Thank you for your post on Yahoo which I read with large interest.

One reason for addressing you openly on this forum is because I don't know if you would read a pm but I know from your post on Yahoo that you read this board so I can be sure to get your attention.

Please let me try to sum up the essence of the implied message. If I got something wrong I appreciate you or anyone else correcting me.

1. You say, no additional money above the already paid has to be expected out of the settlement with the J3

2. Your credible sources close to PTSC did tell you so

3. The reason for the payment of a relatively small amount is, TPL caved since they were afraid of losing everything because of the missing validation by the USPTO. A lasting litigation one the one hand would have been quite expensive and on the other hand a lost trial would have meant the end for TPL because an appeal would be at least very difficult in such a case therefore "A bird in the hand is worth two in the bush."

4. To undergird your argument you take the “Forgent case” in which Forgent eventually lost because of invalidity of their patent even with a favorable Markman ruling and a legal admission of infringement

5. All those scores of attorneys of the companies having licensed so far who advised their clients to pay little, a little more or a lot of money therefore make no difference

6. TPL waits for the PTO to validate the patents and then with real double strength goes after the many that are still out there. I think with the above I got the main statements you made in your post and

I will now try to comment the above argument by argument to keep it clear.

1. That no additional money will be paid could either be like you assert or it could else be different, there is no explicit proof for this assumption.
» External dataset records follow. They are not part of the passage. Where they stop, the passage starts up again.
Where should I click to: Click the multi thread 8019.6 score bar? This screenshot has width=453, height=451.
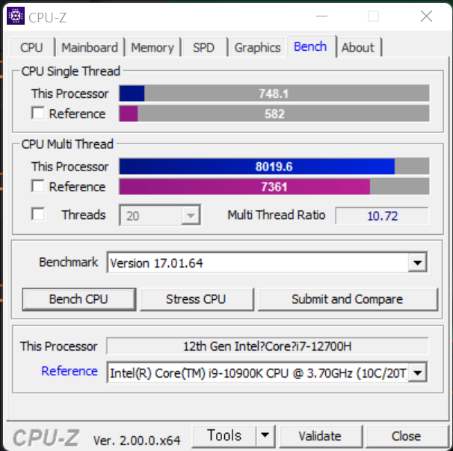[x=274, y=167]
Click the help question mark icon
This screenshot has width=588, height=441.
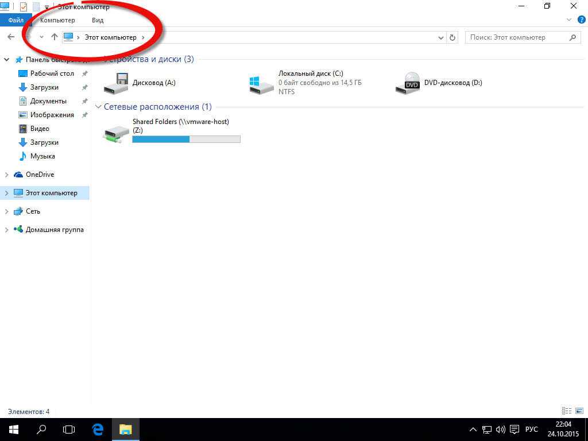[581, 20]
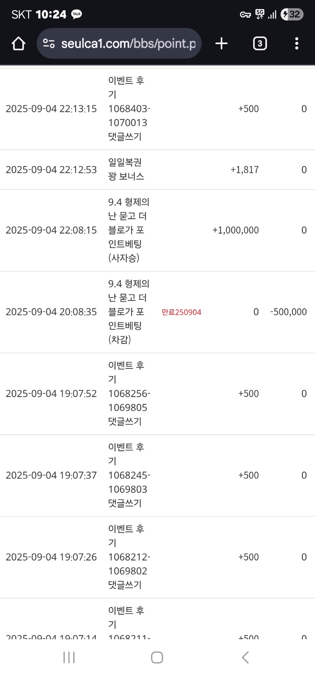The width and height of the screenshot is (315, 676).
Task: Tap the browser home icon
Action: pos(19,43)
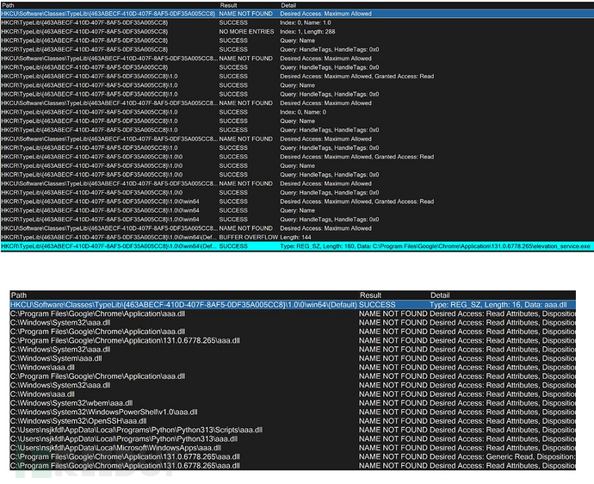
Task: Select the NO MORE ENTRIES result row
Action: click(x=246, y=32)
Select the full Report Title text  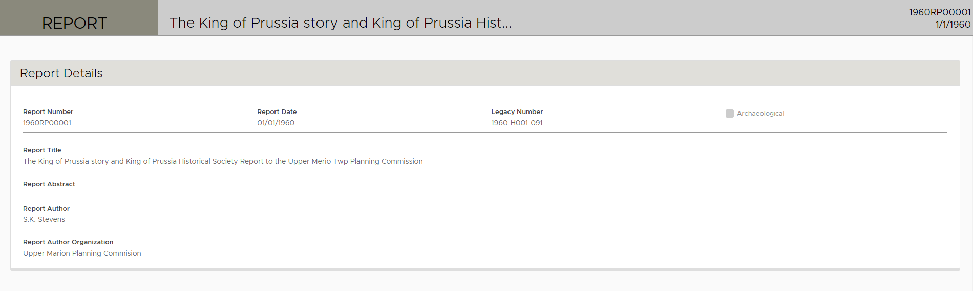223,161
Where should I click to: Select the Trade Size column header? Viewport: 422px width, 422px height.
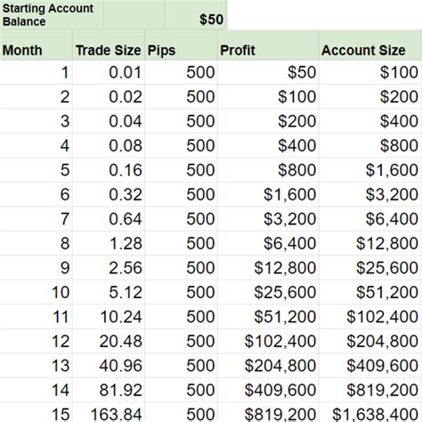[109, 45]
Mr. Goerner’s statements leave enough room for speculations in both directions.

2. Your sources may be credible for you but you as a lawyer know that sources not being named, whose testimonies exist due to confirmation of a single person are not accepted by any judge.

3. The cheap settlement theory is comprehensible but would invalidation really mean the end? I don’t think so and you yourself leave the door open by mentioning the possibility of an appeal. What I don’t get is why TPL-PTSC should settle for peanuts when they had collected quite a lot of money by that time which meant that they then were in a much better financial position than at the beginning of the trial. Were they really afraid of running out of money?

4. Then you compare the “Forgent case” with the situation of TPL-PTSC and here for the first time I think you give the chance to the reader of your post not only to speculate back and forth but to argue based on facts. Yes, it is a fact that Forgent lost the litigation even though they had started collecting license fees and even with a positive Markman ruling and admission of infringement. But have you ever had a closer look at this case? What I know is that in this case right from the beginning experts said that with high probability Forgent would lose the litigation because of prior art. Four publications from 1971 – 1984 showed prior art, the patent was filed 1986.

In our case I don’t remember any expert who mentioned prior art. No, not at all, those “patents of water” were shown to be safe and firm by experts and agora board members if my memory serves me. By taking this closer look you see that one can’t compare any case with just another, here we have apples and oranges. Additionally I remember that a positive Markman gives a very good chance for a later win in litigation, I think it has always been a lot better than 50%. Considering those thoughts I can’t think TPL settling for almost nothing fearing invalidity. Please don’t forget the ludicrous behavior of the J’s, I mean their arguments and delaying tactics annoying Judge Ward shortly before settlement.

5. I believe that those scores of lawyers who told their clients to sign licenses turned any rock like you as a lawyer do. By any rock I take into consideration validation too. Wouldn’t you as a lawyer with “over nearly” 27 years of practicing law turn any rock before advising your client to pay for example 18 millions.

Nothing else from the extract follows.